BEGIN DATA SUPPLIED
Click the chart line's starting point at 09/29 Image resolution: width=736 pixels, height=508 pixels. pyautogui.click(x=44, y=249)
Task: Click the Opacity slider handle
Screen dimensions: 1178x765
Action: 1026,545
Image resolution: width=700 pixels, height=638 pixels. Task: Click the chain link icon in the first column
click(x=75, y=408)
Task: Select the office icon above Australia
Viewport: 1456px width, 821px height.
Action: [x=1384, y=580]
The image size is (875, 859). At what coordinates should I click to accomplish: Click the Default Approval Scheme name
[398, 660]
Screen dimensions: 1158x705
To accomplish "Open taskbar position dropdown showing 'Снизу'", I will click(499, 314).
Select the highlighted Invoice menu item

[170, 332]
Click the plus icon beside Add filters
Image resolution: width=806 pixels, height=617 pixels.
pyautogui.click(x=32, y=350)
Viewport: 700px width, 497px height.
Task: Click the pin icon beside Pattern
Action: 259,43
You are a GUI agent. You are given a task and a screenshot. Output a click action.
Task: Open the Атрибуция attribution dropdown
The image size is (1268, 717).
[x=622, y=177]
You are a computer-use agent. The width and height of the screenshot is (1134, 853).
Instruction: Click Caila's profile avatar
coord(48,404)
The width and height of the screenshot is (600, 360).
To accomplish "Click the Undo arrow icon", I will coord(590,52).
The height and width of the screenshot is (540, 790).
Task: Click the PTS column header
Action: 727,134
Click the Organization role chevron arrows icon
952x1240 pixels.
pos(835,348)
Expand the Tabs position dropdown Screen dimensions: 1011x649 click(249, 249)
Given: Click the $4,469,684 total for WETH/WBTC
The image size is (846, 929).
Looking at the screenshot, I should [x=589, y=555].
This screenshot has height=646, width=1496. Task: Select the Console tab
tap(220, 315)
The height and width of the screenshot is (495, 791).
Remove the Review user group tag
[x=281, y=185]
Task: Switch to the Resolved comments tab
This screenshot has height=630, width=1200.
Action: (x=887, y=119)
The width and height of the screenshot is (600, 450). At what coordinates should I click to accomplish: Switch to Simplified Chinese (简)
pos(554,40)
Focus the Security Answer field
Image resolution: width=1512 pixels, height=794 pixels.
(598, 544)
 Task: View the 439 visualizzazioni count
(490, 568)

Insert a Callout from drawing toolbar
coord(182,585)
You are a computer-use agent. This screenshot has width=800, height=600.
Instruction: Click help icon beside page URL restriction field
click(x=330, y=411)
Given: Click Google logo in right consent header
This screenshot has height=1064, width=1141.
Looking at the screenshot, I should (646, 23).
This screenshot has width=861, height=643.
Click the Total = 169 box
END DATA SUPPLIED
REQUIRED WORK =>
The reply should consist of the full listing, copied exactly.

RESPONSE BOX =>
Click the chart line's starting point at 09/29 Image resolution: width=736 pixels, height=508 pixels. pyautogui.click(x=44, y=249)
Task: Click the Opacity slider handle
Screen dimensions: 1178x765
Action: 1026,545
Image resolution: width=700 pixels, height=638 pixels. Task: Click the chain link icon in the first column
click(x=75, y=408)
Task: Select the office icon above Australia
Viewport: 1456px width, 821px height.
Action: [x=1384, y=580]
The image size is (875, 859). At what coordinates should I click to accomplish: Click the Default Approval Scheme name
[398, 660]
Screen dimensions: 1158x705
To accomplish "Open taskbar position dropdown showing 'Снизу'", I will click(499, 314).
Select the highlighted Invoice menu item

[170, 332]
Click the plus icon beside Add filters
Image resolution: width=806 pixels, height=617 pixels.
pyautogui.click(x=32, y=350)
Viewport: 700px width, 497px height.
Task: Click the pin icon beside Pattern
Action: 259,43
You are a GUI agent. You are given a task and a screenshot. Output a click action.
Task: Open the Атрибуция attribution dropdown
The image size is (1268, 717).
[x=622, y=177]
You are a computer-use agent. The width and height of the screenshot is (1134, 853).
Instruction: Click Caila's profile avatar
coord(48,404)
The width and height of the screenshot is (600, 360).
To accomplish "Click the Undo arrow icon", I will coord(590,52).
The height and width of the screenshot is (540, 790).
Task: Click the PTS column header
Action: 727,134
Click the Organization role chevron arrows icon
952x1240 pixels.
pos(835,348)
Expand the Tabs position dropdown Screen dimensions: 1011x649 click(249, 249)
Given: Click the $4,469,684 total for WETH/WBTC
The image size is (846, 929).
Looking at the screenshot, I should [x=589, y=555].
This screenshot has height=646, width=1496. Task: Select the Console tab
tap(220, 315)
The height and width of the screenshot is (495, 791).
Remove the Review user group tag
[x=281, y=185]
Task: Switch to the Resolved comments tab
This screenshot has height=630, width=1200.
Action: (x=887, y=119)
The width and height of the screenshot is (600, 450). At what coordinates should I click to accomplish: Switch to Simplified Chinese (简)
pos(554,40)
Focus the Security Answer field
Image resolution: width=1512 pixels, height=794 pixels.
(598, 544)
 Task: View the 439 visualizzazioni count
(490, 568)

Insert a Callout from drawing toolbar
coord(182,585)
You are a computer-use agent. This screenshot has width=800, height=600.
Instruction: Click help icon beside page URL restriction field
click(x=330, y=411)
Given: Click Google logo in right consent header
This screenshot has height=1064, width=1141.
Looking at the screenshot, I should (646, 23).
This screenshot has width=861, height=643.
Click the Total = 169 box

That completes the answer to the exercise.